◆ Requirement ◆
Search the entries below for the word "Choose", then copy each line in which it is found.

◆ Dataset entries ◆

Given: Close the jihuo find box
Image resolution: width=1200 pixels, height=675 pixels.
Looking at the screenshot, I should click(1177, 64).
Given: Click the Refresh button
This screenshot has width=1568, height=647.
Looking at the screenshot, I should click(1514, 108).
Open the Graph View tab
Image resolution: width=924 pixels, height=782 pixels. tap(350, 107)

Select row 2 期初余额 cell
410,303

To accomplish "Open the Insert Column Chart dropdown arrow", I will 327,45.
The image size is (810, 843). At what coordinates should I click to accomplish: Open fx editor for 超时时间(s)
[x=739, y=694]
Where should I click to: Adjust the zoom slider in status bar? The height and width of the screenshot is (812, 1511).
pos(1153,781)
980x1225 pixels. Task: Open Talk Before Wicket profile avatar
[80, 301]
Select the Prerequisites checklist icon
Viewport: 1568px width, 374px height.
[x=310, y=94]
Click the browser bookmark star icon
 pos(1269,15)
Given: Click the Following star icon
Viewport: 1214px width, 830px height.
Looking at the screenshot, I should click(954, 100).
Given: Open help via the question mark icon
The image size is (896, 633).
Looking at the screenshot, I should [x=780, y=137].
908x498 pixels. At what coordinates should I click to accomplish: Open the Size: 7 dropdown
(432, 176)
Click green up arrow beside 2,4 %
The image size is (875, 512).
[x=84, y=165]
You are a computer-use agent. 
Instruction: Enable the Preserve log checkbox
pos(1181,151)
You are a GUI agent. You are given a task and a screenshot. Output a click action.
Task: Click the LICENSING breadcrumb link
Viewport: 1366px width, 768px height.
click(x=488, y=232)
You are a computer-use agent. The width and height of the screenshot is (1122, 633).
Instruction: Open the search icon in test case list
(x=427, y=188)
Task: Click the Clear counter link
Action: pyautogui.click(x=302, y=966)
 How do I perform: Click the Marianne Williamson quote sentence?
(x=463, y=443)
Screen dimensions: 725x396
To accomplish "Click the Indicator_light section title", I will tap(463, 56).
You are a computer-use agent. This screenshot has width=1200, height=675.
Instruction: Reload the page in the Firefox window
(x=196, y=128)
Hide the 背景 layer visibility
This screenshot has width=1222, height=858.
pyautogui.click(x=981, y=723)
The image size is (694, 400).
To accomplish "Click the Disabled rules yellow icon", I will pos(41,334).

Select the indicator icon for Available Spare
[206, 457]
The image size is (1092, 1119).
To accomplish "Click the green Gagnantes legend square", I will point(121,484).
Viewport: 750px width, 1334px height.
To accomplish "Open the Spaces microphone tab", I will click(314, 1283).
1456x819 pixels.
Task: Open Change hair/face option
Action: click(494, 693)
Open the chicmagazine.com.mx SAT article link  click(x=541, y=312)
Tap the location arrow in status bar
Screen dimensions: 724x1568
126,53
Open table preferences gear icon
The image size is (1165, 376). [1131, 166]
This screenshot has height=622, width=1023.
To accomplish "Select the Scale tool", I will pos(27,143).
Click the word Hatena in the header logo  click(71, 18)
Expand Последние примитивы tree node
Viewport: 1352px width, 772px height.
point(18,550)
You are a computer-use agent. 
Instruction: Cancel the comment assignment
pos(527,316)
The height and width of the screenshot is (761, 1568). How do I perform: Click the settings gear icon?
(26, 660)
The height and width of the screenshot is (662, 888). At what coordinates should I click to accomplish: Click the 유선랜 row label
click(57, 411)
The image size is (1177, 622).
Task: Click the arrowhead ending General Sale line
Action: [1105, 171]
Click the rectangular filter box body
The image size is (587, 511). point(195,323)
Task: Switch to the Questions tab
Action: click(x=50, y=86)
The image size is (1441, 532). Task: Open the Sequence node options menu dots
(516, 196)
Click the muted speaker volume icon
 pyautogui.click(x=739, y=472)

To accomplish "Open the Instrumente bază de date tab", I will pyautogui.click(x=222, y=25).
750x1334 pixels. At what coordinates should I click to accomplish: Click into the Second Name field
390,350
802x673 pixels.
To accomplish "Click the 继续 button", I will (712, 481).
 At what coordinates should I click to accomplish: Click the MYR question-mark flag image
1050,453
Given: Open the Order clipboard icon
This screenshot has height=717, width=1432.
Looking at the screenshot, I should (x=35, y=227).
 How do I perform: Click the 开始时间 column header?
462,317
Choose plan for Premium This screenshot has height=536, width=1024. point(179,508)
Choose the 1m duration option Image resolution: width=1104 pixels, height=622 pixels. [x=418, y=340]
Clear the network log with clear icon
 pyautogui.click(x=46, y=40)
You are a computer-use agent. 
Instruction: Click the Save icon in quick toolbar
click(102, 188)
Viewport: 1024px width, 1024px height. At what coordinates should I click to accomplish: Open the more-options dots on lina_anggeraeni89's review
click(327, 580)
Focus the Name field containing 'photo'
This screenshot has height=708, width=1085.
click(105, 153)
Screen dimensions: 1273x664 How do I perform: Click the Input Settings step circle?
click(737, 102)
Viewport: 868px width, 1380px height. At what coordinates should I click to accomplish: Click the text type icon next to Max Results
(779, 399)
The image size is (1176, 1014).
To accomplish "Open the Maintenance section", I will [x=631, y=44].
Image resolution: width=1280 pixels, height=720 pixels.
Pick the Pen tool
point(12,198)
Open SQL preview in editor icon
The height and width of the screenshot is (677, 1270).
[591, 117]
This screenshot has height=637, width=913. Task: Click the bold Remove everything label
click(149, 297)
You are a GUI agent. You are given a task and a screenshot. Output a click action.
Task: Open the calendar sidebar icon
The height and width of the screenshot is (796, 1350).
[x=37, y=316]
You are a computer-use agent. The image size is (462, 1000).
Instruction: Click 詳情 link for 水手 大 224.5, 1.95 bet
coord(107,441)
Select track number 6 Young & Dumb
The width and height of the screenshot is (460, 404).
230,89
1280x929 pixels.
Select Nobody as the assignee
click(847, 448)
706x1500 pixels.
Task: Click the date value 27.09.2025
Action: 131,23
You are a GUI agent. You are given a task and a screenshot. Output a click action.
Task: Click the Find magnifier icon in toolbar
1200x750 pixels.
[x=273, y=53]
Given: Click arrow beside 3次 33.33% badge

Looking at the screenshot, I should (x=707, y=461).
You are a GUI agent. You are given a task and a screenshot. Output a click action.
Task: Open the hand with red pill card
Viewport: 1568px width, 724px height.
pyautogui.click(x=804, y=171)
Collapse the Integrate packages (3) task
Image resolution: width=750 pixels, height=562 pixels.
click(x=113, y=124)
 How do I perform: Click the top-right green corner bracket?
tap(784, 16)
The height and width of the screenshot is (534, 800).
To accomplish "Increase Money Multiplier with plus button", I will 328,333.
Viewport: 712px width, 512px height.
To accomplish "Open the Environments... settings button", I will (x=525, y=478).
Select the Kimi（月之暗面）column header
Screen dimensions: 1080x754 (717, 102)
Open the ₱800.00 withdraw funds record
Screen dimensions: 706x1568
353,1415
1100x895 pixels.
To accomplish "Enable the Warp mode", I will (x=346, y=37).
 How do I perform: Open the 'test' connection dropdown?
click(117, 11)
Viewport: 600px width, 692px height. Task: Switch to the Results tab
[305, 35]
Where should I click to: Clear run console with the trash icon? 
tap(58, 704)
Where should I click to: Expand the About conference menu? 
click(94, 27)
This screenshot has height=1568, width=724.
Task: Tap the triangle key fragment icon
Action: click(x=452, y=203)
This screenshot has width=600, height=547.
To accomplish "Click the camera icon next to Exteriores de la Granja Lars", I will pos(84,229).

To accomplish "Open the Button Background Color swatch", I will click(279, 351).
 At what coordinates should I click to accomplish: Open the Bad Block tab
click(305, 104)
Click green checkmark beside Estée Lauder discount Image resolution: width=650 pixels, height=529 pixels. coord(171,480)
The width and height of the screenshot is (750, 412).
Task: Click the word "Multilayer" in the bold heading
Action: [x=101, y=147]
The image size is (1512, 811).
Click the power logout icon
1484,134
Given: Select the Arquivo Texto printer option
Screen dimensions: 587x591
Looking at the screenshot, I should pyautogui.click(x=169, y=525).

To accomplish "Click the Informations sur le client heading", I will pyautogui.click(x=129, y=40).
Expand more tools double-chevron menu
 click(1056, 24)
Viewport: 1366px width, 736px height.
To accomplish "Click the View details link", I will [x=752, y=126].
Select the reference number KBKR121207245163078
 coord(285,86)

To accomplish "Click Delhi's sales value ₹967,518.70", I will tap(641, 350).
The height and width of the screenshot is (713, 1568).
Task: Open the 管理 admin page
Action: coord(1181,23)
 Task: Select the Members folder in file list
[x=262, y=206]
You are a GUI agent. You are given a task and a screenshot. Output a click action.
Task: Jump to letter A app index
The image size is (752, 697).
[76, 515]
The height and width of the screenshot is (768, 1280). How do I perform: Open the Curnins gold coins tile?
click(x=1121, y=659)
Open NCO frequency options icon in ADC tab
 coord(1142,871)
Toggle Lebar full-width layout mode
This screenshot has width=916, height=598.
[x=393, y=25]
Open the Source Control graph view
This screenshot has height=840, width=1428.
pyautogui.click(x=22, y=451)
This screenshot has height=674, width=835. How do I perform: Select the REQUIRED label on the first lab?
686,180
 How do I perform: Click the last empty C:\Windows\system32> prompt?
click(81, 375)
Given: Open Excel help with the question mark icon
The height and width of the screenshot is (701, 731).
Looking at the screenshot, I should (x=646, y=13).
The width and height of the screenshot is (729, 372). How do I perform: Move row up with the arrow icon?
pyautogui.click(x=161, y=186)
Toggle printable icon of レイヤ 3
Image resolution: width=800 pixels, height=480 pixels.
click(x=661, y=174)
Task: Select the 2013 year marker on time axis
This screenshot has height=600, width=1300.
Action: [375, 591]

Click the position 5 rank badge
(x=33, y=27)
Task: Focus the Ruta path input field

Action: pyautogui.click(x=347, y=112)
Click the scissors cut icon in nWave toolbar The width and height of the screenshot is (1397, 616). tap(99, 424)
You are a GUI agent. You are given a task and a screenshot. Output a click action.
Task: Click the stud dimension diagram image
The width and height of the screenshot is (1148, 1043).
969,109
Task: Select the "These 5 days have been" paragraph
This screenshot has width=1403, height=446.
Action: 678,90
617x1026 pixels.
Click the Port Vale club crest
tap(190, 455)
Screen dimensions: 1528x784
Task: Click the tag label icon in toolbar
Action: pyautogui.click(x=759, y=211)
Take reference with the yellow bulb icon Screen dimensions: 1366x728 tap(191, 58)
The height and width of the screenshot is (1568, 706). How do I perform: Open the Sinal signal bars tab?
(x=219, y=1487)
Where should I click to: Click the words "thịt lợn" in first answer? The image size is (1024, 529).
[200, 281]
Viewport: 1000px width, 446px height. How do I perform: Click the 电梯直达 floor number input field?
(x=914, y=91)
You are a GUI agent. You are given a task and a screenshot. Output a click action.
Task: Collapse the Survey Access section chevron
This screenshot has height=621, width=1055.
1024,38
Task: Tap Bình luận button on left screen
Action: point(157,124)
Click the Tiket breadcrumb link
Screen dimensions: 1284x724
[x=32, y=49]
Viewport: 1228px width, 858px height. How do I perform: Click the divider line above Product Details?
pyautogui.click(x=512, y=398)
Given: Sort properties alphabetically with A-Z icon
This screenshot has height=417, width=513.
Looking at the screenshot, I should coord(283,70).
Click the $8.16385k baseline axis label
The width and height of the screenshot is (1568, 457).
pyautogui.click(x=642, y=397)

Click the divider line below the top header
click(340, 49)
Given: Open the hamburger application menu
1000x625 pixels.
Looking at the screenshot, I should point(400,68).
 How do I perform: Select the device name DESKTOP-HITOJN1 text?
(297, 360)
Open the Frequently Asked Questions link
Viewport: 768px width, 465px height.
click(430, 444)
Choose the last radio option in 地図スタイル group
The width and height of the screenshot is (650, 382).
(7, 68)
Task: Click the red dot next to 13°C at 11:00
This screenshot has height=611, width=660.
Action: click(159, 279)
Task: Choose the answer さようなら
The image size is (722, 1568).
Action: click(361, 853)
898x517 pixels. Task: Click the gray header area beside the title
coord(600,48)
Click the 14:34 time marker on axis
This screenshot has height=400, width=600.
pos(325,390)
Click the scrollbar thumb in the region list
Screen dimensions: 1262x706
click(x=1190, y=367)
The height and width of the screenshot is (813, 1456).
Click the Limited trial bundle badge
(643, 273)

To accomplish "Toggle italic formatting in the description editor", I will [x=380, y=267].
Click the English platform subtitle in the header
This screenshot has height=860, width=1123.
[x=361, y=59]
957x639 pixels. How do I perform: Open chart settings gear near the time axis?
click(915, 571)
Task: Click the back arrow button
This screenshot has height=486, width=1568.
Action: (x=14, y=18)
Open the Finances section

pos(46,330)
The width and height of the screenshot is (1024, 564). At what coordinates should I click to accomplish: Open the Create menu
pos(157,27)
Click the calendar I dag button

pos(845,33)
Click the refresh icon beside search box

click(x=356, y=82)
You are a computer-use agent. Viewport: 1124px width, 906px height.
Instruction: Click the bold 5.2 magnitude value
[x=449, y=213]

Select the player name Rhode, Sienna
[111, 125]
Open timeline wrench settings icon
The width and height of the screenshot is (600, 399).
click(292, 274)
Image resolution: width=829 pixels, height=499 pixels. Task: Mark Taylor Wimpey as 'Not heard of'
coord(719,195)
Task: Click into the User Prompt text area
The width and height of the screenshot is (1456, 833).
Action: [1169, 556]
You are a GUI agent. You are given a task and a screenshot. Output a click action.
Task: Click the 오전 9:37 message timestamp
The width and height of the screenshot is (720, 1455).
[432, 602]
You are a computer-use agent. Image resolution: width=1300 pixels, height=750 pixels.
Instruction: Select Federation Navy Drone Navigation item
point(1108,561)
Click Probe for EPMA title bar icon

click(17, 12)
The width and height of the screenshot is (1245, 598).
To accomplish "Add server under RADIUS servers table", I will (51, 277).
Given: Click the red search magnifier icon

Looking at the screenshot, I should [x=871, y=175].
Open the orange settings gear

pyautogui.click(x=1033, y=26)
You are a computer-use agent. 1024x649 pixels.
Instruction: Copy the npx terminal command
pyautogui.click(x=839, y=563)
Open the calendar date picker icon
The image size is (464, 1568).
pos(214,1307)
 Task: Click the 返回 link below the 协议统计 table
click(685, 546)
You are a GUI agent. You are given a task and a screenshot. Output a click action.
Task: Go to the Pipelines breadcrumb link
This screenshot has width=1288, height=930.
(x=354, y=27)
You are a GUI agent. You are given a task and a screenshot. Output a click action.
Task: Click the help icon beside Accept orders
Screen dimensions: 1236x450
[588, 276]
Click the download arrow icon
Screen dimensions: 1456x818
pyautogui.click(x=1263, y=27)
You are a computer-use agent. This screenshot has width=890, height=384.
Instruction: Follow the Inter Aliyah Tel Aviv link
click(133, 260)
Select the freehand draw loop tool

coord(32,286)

◆ Final answer ◆
Choose plan for Premium This screenshot has height=536, width=1024. point(179,508)
Choose the 1m duration option Image resolution: width=1104 pixels, height=622 pixels. [x=418, y=340]
Choose the last radio option in 地図スタイル group
Task: Choose the answer さようなら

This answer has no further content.